Published: 05th March 2021
IISc study shows higher, faster COVID mutations in Bengaluru compared to national and global average
It found that the three Bengaluru isolates analysed had 27 mutations in the viral genomes with over 11 mutations per sample — more than both the national average of 8.4 and global average of 7.3
A study by the Indian Institute of Science (IISc), Bengaluru, has revealed that mutations in the SARS-CoV-2 virus that causes Covid-19, are occurring at a higher and faster rate in Bengaluru than the national and global average. The IISc team has also provided the first evidence of a protein that expresses itself in suppressing the body’s immune response to SARS-CoV-2 virus by using a technique called high resolution mass spectrometry.
The study of viral samples recovered from nasal secretions of consenting Covid-19-positive individuals in Bengaluru, published in the Journal of Proteome Research, found that the three Bengaluru isolates analysed had 27 mutations in the viral genomes with over 11 mutations per sample — more than both the national average of 8.4 and global average of 7.3, an institute release said.

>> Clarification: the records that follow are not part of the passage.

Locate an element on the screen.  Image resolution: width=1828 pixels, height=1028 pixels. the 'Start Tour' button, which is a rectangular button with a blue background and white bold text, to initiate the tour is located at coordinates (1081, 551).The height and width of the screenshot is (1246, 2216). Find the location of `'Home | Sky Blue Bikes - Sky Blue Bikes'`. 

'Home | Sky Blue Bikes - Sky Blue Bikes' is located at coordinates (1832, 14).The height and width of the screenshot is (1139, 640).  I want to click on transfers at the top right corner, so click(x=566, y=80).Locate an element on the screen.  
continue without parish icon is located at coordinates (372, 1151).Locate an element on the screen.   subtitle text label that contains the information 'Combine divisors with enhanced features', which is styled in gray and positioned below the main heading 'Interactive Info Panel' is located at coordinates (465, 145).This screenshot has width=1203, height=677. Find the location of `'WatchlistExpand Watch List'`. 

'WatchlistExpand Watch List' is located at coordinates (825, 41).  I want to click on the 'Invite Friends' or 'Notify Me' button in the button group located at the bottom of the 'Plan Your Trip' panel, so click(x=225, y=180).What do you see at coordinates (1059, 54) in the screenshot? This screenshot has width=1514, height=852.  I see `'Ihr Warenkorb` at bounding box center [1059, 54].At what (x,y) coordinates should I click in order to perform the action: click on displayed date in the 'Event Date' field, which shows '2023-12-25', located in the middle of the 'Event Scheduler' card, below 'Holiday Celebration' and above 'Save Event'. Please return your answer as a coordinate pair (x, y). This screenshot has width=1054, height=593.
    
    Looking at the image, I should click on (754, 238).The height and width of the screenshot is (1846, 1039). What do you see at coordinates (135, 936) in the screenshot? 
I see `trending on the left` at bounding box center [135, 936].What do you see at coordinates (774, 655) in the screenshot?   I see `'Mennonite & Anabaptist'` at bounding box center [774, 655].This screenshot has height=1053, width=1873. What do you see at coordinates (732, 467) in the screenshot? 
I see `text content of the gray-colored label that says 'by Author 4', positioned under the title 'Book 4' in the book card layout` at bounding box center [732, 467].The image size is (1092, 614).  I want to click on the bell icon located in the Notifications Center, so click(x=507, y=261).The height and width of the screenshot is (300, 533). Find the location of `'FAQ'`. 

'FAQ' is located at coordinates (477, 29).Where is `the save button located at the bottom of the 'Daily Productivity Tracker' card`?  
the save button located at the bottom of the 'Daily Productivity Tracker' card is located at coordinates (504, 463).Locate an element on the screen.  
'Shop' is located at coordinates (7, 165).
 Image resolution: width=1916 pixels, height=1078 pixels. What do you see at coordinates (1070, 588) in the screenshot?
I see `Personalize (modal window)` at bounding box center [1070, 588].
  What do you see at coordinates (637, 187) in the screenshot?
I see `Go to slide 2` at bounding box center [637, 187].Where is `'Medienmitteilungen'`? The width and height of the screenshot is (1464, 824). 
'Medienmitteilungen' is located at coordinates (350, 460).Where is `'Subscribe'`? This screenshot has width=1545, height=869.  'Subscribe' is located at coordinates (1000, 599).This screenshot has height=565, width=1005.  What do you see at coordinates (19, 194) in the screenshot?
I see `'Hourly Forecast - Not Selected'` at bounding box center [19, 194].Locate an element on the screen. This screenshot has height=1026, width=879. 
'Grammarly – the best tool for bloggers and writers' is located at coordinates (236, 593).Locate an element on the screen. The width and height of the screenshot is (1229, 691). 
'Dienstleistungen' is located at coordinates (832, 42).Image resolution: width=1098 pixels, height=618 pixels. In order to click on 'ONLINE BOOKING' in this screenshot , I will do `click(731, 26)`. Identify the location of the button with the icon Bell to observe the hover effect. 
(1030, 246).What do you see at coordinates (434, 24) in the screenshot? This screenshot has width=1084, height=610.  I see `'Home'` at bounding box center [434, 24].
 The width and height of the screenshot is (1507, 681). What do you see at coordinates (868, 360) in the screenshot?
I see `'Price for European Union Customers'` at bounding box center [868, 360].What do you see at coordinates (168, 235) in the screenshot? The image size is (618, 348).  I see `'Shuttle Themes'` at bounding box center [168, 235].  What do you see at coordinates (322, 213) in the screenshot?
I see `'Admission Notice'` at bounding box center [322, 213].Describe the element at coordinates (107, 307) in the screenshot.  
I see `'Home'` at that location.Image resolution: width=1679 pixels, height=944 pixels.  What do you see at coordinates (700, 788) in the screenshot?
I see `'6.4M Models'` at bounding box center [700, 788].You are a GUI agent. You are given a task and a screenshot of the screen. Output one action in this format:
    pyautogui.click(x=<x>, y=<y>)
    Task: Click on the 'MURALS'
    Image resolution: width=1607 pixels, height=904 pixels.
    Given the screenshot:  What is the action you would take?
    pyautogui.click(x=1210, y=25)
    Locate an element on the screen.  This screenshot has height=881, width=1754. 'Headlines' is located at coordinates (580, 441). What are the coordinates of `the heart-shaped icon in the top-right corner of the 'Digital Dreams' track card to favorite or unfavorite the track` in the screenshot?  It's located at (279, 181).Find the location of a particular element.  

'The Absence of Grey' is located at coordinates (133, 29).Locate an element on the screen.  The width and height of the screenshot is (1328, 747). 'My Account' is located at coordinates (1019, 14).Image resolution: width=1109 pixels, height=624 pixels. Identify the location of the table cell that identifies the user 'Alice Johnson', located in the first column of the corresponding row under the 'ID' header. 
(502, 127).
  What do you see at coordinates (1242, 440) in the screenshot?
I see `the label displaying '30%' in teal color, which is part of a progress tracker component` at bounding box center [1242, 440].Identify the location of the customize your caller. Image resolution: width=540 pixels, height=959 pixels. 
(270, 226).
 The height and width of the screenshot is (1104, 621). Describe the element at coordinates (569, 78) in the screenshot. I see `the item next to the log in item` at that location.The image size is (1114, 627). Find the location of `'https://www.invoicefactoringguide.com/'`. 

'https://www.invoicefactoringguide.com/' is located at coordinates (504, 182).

However, precisely how virulent these mutated SARS-CoV-2 variants are, is not yet known. Utpal Tatu, Professor in the Department of Biochemistry at IISc, who led the study, told The New Indian Express, “Virulence of a certain variant comes to light only when that variant becomes stabilised.” Virus mutations keep happening, says IISc prof
Simply put, it means the virulence — or how lethal it is — is determined only when the particular variant is observed in more number of Covid-19 positive individuals, while the study was based on a limited number of samples taken from infected patients. But Prof Tatu pointed out that the study was undertaken four months ago, and “it is very likely that the number of mutations now is much higher than what was found then, as mutations keep happening.”
To better understand how the virus is mutating and its protein biology, the Prof Tatu-led team carried out a comprehensive ‘proteo-genomic’ investigation — a series of analyses of SARS-CoV-2 isolates. The genomic analysis was done using what molecular biologists call ‘next generation sequencing’ (NGS), a technology that allows rapid sequencing of the entire genome. The phylogenetic analysis — a study of the evolutionary development of a species, a group of organisms, or a particular characteristic of an organism — found that the Bengaluru isolates are most closely related to the one from Bangladesh.
It showed that the viral isolates in India have multiple origins rather than having evolved from a single ancestral variant. Protein suppressing human immune response discovered The study also detected 13 different proteins – most of them previously unidentified – from clinical samples. One such protein, the “Orf9b”, which suppresses the host’s immune response, had merely been predicted, but the IISc team has provided the first evidence of its action in impacting the human immune response to Covid-19.
The SARS-CoV-2 genome is coded for more than 25 proteins, but only a handful of these had been identified so far. However, the IISc team discovered as many as 441 proteins unique to Covid-19 positive patients, many of which are speculated to play a key role in the body’s immune response. For this, the team carried out proteomic analysis using a technique called high resolution mass spectrometry.
“Studying viral proteins provides functional information, which is currently not well represented,” Tatu said. “Just knowing how the virus functions is not enough. We need to put it in the context of the host,” he explained. It was in the third analysis that his team explored how the human body responds to the virus by examining host proteins, which led to the discovery of the 441 proteins unique to Covid-19 patients.
Prof Tatu said his team is upbeat about the potential this method (high resolution mass spectrometry) has for large-scale testing. He said proteins can be reliable markers of infections like Covid-19 because they are more abundant and stable as compared to RNA molecules on which the prevalent RT-PCR tests rely. Sheetal Tushir, a PhD student and the study’s first author, said, “The best thing we can hope to see in this century is the use of mass spectrometry as a basic technique for diagnostics.”